| Work instructions |
#1 According to the character notes on The Lincoln Highway, how did Stew save Ulysses and Billy? Answer in one to three sentences.
#2 Which edition of the novel do the page references in the character notes on The Lincoln Highway come from?
#3 Resume the character notes on The Lincoln Highway from the point where they stop.

Sunday, January 22, 2023

The Lincoln Highway, by Amor Towles

 

Main Characters

Emmett Watson

Billy Watson – 8 yrs.

Duchess Hewett

Woolly

Sally

Ulysses - hobo

Accidentally killed Jimmy Snyder – sent to Salina

 

Father - deceased

Mother – ran away to California?

 

Professor Abacus Abernathe’s Compendium of Heroes, Adventurers, and Other Intrepid Travelers – read 24 times

 

Stickler for rules

Abandoned at orphanage by father, Harry Hewett

 

Framed by father and Fitzy and sent to Salina

 

 

 

Sarah and “Dennis” Whitney– sister and brother-in-law, in charge of Woolly’s money

 

Kaitlin - sister

 

Trust fund in safe in upstate New York

Sent Emmett food and gifts to Salina

 

Father bought Watson farm

Macie – wife

Son

 

Saved Billy from Pastor John

 

 

Other Characters

Sister Agnes – orphanage

 

Townhouse – Duchess got him in trouble at Salina and he got double the punishment

Maurice - cousin

 

Pastor John – attacked Billy twice, tried to steal silver dollars

 

Stew – hobo, hit Pastor John and saved Ulysses and Billy

 

Abacus Abernathe – author, followed Ulysses

 

For Discussion:

NOTE: Pages are from hardback edition of novel.

Screenshot grounding data

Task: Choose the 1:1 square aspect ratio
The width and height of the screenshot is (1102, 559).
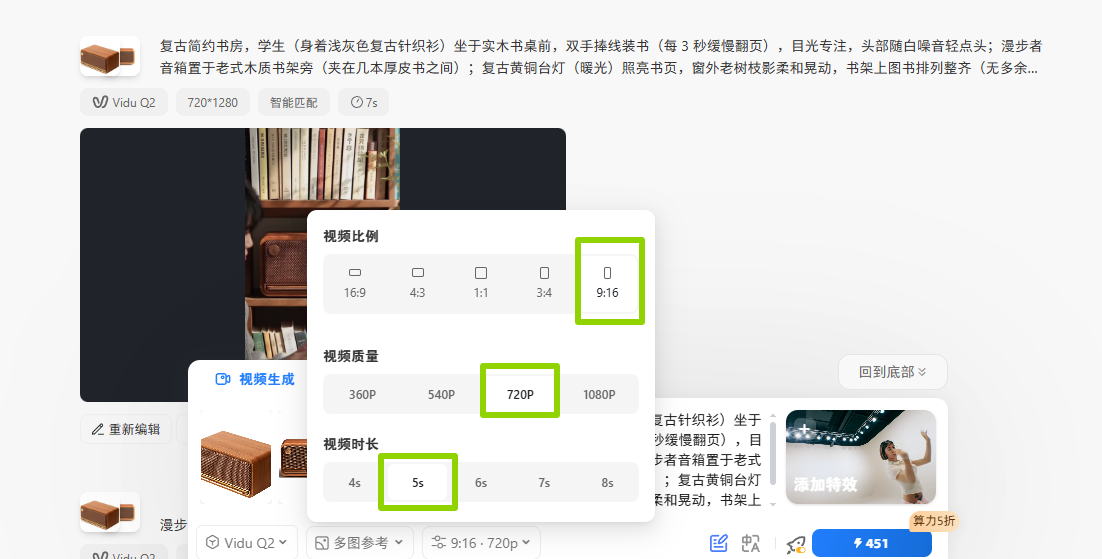Action: tap(481, 281)
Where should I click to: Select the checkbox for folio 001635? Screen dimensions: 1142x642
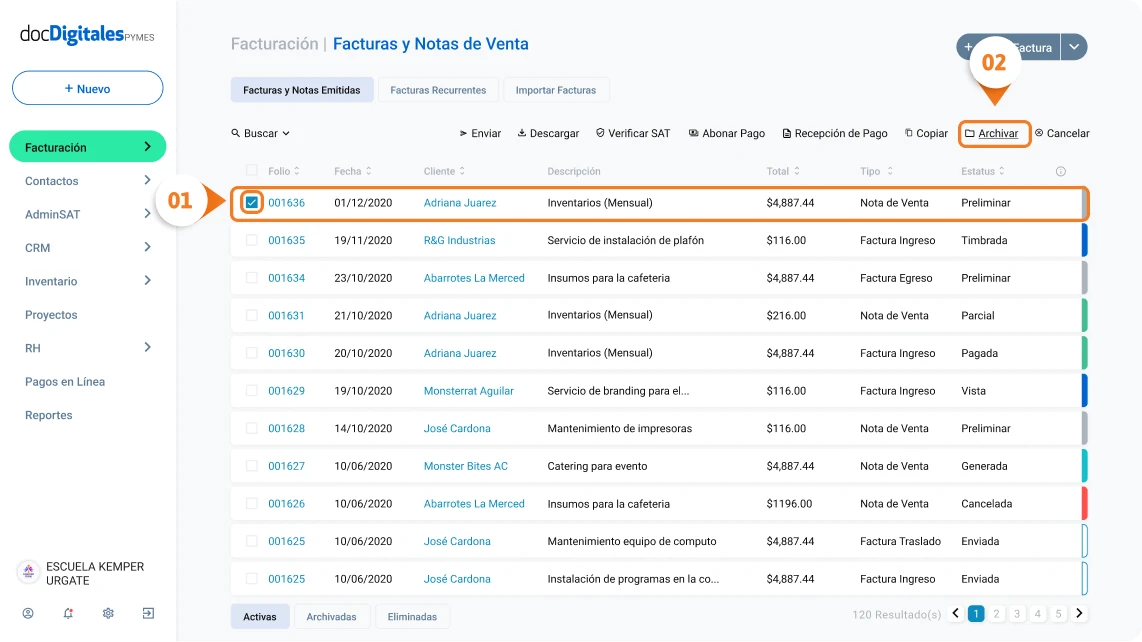point(252,240)
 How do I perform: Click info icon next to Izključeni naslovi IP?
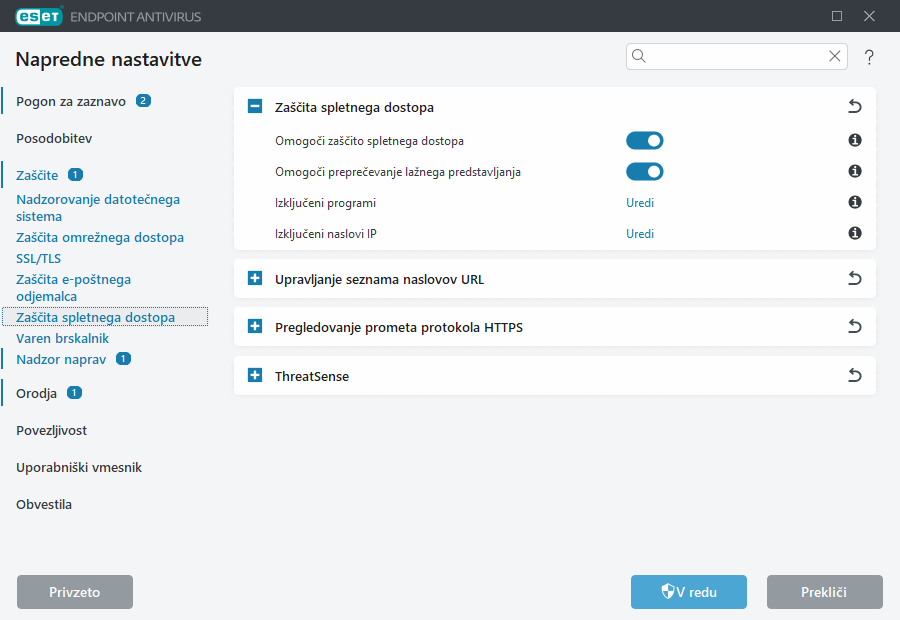(x=855, y=233)
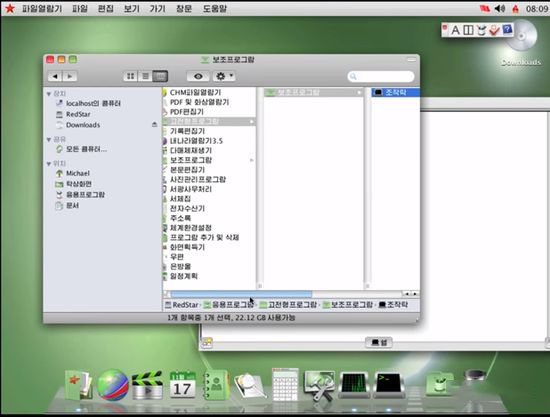Viewport: 550px width, 417px height.
Task: Collapse the 위치 sidebar section triangle
Action: [x=49, y=164]
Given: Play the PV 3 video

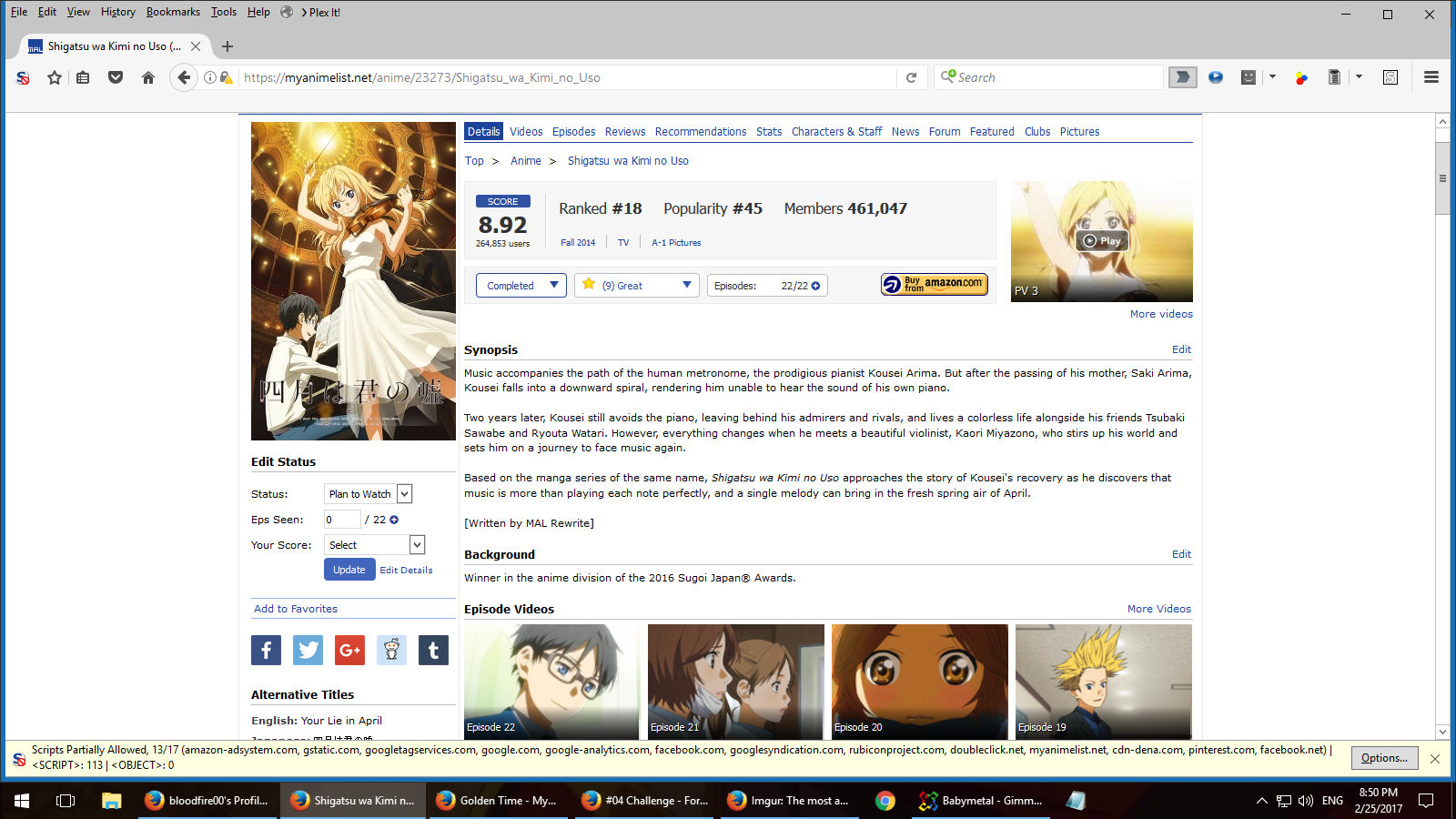Looking at the screenshot, I should (x=1101, y=241).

| Answers by item number |
#1 Stew hit Pastor John. According to the notes, Pastor John had attacked Billy twice and tried to steal silver dollars.

#2 The hardback edition.

#3
1.       Why do all of the main characters have at least two double letters in their names?  Do you think this is significant?

2.       Woolly’s brother-in-law is always referred to as “Dennis.”  Why did the author put his name in quotes?  What did that signal to you, the reader?

3.       Did you understand why Emmett felt guilty about Jimmy’s death?  Jimmy provoked him and his death was an accident.

4.       Sally continued to make her own preserves long after she could have bought them at the grocery store.  She explained that she did it because “it’s time-consuming…it’s old-fashioned…it’s unnecessary” (pages 103-104).  She thought this was all related to kindness, “the performance of an act that is both beneficial to another and unrequired” (page 104).  Is this a good definition of kindness?  What acts of kindness did you see in the novel?

5.       Did you understand Ulysses’ shame about not enlisting, even though his job was “essential?”  Why couldn’t Macie understand this and why did she leave him when he enlisted?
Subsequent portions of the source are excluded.